El profesional argentino yacía tendido sobre el piso de la cocina en medio de un gigantesco charco de sangre, transitando un fulminante paro cardiorrespiratorio. Todo indicaría que el homicida ingresó por la fuerza, roció el ambiente con gas pimienta para cegar e inmovilizar a su víctima, y lo masacró sin piedad utilizando un enorme cuchillo de 20 centímetros que quedó abandonado en la escena del crimen.

Según su relato, los médicos de emergencias desplegaron desesperadas maniobras de reanimación cardiopulmonar durante 45 agónicos minutos, pero el feroz daño estructural ya era irreversible y apagó su vida para siempre.

Las fojas de la autopsia arrojaron un nivel de saña verdaderamente escalofriante. El cuerpo de Rico presentaba trece heridas de arma blanca distribuidas letalmente entre el abdomen, la espalda y la zona del omóplato.

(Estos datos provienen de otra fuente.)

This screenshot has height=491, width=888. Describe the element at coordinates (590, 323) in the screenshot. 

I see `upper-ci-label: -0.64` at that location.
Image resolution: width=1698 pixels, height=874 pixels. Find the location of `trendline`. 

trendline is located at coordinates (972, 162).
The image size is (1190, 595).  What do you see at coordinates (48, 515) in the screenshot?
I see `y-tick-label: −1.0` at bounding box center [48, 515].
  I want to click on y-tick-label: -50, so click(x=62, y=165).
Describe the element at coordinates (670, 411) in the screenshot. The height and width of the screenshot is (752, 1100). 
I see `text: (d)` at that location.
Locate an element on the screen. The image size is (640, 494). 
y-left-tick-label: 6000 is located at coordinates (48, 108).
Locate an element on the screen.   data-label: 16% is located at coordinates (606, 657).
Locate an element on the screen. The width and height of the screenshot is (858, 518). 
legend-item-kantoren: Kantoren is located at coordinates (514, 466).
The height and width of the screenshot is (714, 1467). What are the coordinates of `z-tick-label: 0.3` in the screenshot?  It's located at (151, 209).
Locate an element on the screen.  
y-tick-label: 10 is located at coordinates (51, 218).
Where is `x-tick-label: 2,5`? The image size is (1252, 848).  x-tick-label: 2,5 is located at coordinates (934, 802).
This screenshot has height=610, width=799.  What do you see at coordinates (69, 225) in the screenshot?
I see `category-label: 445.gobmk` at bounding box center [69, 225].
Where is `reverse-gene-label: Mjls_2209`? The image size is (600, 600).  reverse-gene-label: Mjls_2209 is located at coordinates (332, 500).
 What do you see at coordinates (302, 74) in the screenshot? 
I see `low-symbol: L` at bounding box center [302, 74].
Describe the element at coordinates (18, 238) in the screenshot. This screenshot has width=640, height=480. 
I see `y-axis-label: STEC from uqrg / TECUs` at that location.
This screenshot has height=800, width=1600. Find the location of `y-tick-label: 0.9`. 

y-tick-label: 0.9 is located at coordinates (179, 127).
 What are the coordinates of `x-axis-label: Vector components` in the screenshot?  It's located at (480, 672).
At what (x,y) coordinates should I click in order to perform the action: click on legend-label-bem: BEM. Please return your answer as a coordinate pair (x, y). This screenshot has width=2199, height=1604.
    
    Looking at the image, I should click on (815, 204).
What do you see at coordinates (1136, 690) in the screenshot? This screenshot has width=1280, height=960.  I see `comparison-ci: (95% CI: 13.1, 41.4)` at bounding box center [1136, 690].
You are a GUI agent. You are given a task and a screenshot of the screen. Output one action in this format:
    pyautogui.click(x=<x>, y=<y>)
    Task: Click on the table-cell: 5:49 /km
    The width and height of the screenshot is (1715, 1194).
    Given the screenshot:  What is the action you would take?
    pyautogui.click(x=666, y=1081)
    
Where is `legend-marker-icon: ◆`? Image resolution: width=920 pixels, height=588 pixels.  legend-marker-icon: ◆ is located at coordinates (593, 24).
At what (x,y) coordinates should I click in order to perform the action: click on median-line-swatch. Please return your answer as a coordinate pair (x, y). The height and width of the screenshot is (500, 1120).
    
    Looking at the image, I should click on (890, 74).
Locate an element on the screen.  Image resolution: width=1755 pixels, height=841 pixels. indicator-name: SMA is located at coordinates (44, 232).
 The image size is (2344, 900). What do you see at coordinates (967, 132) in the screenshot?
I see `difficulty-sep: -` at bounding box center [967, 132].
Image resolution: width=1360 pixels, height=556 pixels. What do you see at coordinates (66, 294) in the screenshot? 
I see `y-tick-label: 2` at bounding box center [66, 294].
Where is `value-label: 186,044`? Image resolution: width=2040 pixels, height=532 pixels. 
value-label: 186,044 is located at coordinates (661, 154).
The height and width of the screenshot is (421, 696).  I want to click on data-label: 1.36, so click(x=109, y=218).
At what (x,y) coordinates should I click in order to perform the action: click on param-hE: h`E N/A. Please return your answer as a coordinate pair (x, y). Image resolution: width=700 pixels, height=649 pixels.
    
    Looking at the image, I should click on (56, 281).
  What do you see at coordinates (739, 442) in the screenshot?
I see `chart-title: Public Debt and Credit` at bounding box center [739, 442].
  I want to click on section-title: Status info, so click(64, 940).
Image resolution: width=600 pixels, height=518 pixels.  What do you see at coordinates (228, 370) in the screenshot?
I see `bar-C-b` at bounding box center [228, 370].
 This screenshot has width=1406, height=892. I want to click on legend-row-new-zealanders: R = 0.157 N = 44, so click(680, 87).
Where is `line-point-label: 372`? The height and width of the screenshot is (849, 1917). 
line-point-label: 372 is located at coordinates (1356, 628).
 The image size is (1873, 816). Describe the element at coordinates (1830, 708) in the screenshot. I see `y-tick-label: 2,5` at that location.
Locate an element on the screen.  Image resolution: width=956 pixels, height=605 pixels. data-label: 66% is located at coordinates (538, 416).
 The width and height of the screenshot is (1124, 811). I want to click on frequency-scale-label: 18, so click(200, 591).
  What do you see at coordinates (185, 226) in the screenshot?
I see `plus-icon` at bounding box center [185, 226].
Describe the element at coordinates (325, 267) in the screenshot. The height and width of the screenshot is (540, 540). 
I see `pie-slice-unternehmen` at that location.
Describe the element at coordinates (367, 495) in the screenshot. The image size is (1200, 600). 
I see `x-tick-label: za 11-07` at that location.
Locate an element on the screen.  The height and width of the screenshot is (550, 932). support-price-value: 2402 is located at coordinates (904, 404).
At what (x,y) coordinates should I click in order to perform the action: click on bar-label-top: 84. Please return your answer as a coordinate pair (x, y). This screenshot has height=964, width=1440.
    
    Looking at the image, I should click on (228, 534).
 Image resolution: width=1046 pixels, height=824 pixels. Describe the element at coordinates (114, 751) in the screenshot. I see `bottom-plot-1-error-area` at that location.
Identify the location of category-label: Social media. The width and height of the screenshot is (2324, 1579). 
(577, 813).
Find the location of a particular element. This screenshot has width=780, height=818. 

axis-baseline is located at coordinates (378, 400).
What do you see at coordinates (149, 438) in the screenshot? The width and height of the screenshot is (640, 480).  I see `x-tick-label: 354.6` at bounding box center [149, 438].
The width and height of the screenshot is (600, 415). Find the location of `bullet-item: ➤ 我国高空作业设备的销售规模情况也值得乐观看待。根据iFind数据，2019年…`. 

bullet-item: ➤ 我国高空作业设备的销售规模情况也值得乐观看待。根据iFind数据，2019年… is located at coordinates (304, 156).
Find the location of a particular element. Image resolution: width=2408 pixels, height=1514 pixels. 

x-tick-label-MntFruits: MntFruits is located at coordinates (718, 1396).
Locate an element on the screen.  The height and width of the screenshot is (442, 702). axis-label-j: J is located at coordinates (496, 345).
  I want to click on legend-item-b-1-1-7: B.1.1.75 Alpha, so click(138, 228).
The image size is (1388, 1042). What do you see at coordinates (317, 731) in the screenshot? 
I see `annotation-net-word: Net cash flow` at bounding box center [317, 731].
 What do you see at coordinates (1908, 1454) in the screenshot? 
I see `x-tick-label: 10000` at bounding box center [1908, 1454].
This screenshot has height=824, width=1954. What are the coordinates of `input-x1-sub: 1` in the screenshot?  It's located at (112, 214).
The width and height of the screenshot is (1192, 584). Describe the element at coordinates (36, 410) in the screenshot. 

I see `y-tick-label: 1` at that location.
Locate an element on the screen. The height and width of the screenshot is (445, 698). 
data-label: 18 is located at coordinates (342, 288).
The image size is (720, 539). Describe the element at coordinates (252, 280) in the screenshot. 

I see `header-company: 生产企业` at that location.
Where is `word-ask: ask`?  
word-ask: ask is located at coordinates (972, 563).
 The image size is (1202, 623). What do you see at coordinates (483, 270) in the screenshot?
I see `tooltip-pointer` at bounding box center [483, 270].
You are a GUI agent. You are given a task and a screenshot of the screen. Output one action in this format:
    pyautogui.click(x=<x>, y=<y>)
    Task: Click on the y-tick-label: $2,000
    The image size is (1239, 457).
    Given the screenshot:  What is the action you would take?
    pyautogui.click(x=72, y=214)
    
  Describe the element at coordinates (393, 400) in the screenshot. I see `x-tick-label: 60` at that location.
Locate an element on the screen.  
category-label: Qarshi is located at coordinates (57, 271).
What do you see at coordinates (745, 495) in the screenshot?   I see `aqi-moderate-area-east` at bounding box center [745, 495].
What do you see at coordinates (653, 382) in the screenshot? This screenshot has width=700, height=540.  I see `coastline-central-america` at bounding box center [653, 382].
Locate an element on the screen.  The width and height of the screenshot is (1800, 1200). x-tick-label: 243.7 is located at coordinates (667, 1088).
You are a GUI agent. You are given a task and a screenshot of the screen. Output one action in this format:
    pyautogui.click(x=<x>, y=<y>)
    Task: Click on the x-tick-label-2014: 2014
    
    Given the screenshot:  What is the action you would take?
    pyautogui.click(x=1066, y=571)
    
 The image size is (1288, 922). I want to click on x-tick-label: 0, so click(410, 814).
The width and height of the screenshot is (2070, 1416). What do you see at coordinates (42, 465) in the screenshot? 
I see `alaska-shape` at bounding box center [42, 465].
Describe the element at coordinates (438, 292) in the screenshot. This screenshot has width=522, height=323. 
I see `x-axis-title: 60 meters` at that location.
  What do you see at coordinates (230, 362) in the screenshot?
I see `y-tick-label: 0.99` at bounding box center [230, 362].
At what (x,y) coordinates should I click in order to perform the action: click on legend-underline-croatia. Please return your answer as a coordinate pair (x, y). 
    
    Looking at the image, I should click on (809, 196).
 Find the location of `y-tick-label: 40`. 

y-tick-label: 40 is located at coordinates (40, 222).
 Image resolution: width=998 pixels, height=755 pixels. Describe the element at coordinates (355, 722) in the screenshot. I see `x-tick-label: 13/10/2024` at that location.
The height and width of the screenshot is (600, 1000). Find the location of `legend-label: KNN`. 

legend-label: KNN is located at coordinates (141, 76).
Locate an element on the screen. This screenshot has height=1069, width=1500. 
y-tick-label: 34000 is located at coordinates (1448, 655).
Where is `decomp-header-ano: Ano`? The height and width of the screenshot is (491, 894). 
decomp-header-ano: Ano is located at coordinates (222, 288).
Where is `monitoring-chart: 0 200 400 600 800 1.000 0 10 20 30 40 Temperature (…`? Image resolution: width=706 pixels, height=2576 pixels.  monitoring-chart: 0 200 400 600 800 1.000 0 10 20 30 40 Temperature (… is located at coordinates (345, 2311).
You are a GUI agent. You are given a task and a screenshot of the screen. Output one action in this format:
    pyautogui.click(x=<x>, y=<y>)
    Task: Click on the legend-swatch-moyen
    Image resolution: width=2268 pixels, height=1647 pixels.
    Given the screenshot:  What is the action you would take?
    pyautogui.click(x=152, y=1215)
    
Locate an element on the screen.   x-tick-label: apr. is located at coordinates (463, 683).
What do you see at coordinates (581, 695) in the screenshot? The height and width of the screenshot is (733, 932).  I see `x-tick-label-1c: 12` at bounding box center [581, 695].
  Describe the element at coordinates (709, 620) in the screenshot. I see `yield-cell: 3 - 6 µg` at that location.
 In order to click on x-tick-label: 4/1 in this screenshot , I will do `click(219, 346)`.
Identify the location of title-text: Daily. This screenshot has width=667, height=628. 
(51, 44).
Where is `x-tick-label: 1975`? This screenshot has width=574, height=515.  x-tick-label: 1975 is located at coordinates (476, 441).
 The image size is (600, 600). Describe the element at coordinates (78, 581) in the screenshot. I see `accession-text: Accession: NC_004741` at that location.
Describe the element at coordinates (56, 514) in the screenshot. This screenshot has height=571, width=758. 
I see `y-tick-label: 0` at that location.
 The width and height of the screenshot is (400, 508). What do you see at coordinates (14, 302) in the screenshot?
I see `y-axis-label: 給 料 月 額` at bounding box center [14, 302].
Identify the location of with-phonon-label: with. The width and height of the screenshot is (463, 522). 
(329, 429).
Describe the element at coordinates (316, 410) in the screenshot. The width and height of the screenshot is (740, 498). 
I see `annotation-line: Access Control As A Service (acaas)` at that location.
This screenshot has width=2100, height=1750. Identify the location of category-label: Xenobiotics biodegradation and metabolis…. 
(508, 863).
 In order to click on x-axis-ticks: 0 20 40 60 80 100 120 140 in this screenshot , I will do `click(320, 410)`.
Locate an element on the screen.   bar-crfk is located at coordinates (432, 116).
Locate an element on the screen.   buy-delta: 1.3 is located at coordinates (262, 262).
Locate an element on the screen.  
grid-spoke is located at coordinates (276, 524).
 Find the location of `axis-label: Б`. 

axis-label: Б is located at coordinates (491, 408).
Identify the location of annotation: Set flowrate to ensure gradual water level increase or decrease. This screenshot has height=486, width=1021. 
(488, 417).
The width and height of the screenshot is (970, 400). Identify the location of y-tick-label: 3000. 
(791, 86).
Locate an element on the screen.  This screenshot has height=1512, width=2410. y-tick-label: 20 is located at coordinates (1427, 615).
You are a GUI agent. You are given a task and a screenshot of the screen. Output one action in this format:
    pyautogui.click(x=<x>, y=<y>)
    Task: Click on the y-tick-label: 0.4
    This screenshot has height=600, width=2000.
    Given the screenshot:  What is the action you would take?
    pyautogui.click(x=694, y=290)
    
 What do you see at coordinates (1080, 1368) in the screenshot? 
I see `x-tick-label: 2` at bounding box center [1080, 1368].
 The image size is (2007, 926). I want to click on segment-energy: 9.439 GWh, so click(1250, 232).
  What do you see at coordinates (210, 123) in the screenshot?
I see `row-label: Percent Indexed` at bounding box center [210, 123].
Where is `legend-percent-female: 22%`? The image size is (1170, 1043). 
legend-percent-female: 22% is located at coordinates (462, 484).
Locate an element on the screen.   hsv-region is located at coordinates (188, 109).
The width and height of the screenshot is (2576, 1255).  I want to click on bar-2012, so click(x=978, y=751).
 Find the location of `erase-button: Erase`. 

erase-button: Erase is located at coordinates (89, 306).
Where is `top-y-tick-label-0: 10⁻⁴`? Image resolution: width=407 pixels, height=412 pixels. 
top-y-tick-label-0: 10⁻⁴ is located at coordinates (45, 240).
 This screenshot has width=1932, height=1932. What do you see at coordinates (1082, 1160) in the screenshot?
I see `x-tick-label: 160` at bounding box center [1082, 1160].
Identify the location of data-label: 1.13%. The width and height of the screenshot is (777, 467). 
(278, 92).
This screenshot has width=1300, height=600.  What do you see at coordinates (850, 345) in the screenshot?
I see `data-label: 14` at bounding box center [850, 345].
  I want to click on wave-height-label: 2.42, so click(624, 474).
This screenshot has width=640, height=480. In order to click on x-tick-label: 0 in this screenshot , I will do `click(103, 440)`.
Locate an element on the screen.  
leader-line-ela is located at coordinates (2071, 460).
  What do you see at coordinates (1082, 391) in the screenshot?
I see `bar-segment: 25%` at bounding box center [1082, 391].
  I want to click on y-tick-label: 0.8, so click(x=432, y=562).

Los sabuesos del Grupo V de Homicidios armaron rápidamente el oscuro rompecabezas. El principal acusado, identificado como A.J., un hombre de 65 años, perpetró la cacería humana obnubilado por una enfermiza obsesión. Su esposa, de 50 años, le había exigido la separación definitiva. Desesperado y consumido por los celos, el homicida investigó a la mujer y descubrió que ella y el ingeniero compartían el mismo gimnasio en el barrio. Esa coincidencia fue su "sentencia de muerte".

Sin embargo, este sangriento expediente quedará para siempre sin un culpable sentado en el banquillo de los acusados. Apenas un día después de desatar la masacre, el agresor decidió quitarse la vida, sellando un macabro pacto de silencio que deja a los investigadores con las manos vacías.